Shaft mining is most often used to extract potash ore, which is then brought up to the surface, ground into a powder, and pumped for further processing. However, due to the large startup costs ($2-3b) of starting a large scale mining project, many companies have sought other production methods including dissolution mining and evaporation methods from potassium-rich brines which also incorporate the usage of slurry and high solids pumps.

Potash is a bountiful resource, with deposits that can be found in many countries around the world. At the present time, the majority of deposits are primarily being mined in Canada, with China, Russia, Eastern Europe, Chile, and the United States also being large producers.


What Makes Potash Difficult to Pump

Potash production involves pumping heated water through the ore body to dissolve the potash and then pumping the resulting brine solution to a refinery for further extraction. The temperature of the deposit is an important component related to cost savings in potash production. A minimum temperature of 50 degrees Celsius is generally needed to be reached in order to increase the solubility of potash to desired needs. So, the higher the formation temperature, the higher the yield of potassium chloride in the brine solution.

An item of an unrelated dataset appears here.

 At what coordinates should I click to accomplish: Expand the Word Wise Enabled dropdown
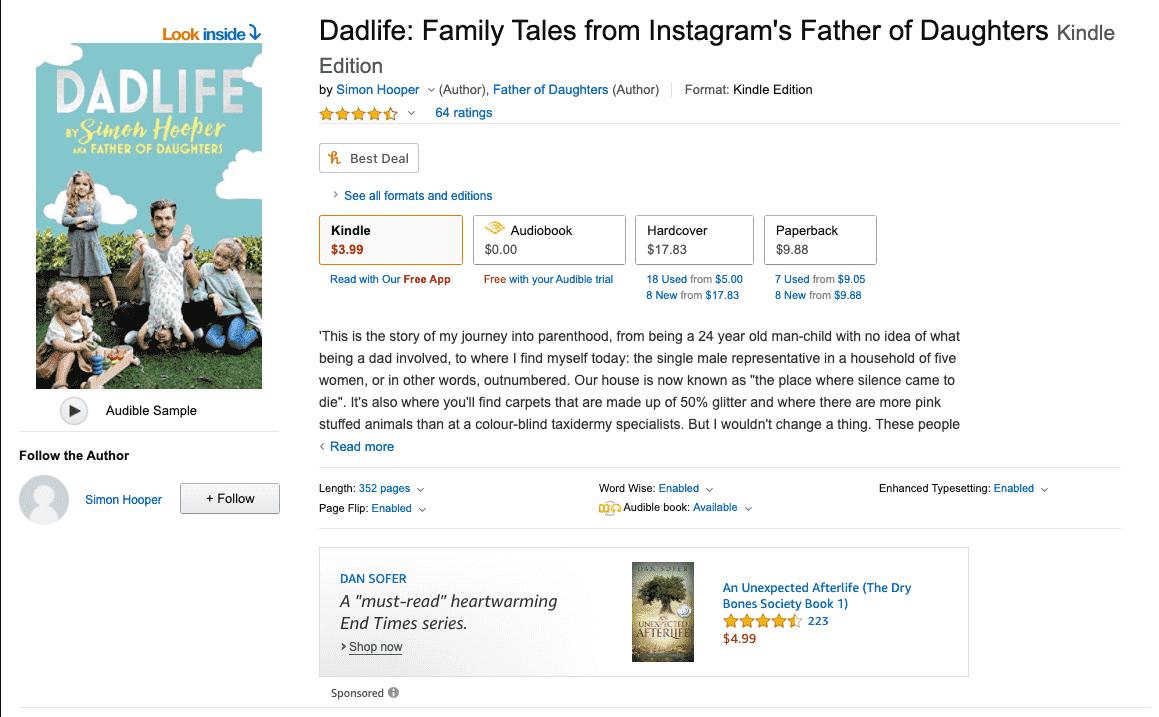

As far as pumps go, the separation and processing of potash achieved by solution mining or conventional underground mining both employ the use of high-performance pumps that can stand up to highly abrasive, hot, and caustic materials with zero downtime. Due to the need for constant production rates, potash manufacturers need to be careful when selecting the best pump for the job. Standard centrifugal pumps or water pumps would quickly wear down and need constant maintenance and replacements, slowing down production and driving up costs considerably.

As you can see in the image below, potash can be highly abrasive and will quickly wear down pumps ill-equipped to deal with such highly abrasive materials.


Why The EDDY Pump is Ideal For Potash Pumping

When compared to centrifugal pumps, the EDDY Pump operates in a different way to better enhance the life of the pump and increase solids production rates. Instead of utilizing a closed impeller with critical tolerances, the EDDY Pump uses a geometrically designed, recessed spinning rotor that generates the power of a tornado, or eddy current, inside the pump. In addition, this negative pressure where the rotor shaft penetrates the pump casing eliminates premature packing failure, which often causes motor bearing failure due to exposure from the system fluid or outside contaminant.

These properties give the EDDY Pump a distinct advantage when pumping high viscosity fluids or fluids with high solids content with a consistent flow rate. Additionally, the EDDY Pump is not prone to clogs due to having no close or critical tolerances between the rotor and volute. This allows the EDDY Pump to pass solid objects easily, even up to 12 inches in diameter, ensuring the pump will provide reliable operation in the harshest of environments. With all of these factors combined, the EDDY Pump has the lowest life cycle cost of any slurry pump in the market, making it ideal for potash mining and production.

Pump Deployment Options

Flooded Suction Pumps

With flooded suction pumps, the fluid to be pumped is positioned above the pump. With the pump positioned below, gravity can feed the fluid into the suction of the pump and keep the pump primed.

Submersible Pumps

Pumps that are completely submerged in the liquid are called submersible pumps. By being submerged in the fluid to be pumped, there is no need for priming.

Self-Priming Pumps

With a self-priming unit, the pump and power unit are not submerged. The suction hose goes into the slurry and the unit acts like a super-sized wet dry vacuum. Can be trailer mounted for added mobility.